AUTOR(ES) Y. Hu , Jana Diesner , Ted Underwood , Zoe LeBlanc , Glen Layne-Worthey , John Stephen Downie
AFILIAÇÃO(ÕES) Indiana University School of Social Work, School of Social Sciences and Technology, Technical University Munich, Munich, Germany, School of Information Sciences, University of Illinois Urbana Champaign, Champaign, IL, USA
ANO 2025
TIPO Artigo
PERIÓDICO Big Data & Society
ISSN 2053-9517
E-ISSN 2053-9517
DOI 10.1177/20539517251359229
ADICIONADO EM 2025-08-18

Resumo

Attracted by the promise of a broader and more egalitarian sample of readers than published book reviews provide, researchers are increasingly scraping social reviewing platforms like Goodreads for data about readers' behavior. Yet, treating online book reviews as direct proxies for readers and books can be problematic, as they are socially and technically constructed artifacts shaped by platform dynamics, whether between developers and users, or book industry stakeholders and reviewers.
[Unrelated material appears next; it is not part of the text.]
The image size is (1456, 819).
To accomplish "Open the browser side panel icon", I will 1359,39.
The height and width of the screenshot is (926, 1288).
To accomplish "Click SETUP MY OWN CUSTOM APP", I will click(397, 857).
To uncover these complexities, we computationally curated 331,211 self-identified incentivized book reviews to understand the growth of incentivized content, and how these purportedly equal-access social reviewing spaces are re-inscribing the inequalities of traditional book reviewing and publishing. Our findings underscore the necessity of critical examination of both online book reviewing and cultural datasets derived from social media platforms. With the growing restrictions on access to platform data for research, this study also demonstrates the potential for a mixed-method analysis of historical scraped datasets; an approach that will likely be of interest to many researchers working with cultural data moderated by black-box algorithms. With this method, our research reveals for the first time the scale of the phenomena of incentivized book reviews that is well known to users of Goodreads but remains largely anecdotal. Additionally, it illuminates the rise of sponsored content while contributing to broader discussions on computational approaches to digital economies of prestige and the responsible use of platform-mediated cultural datasets across disciplines.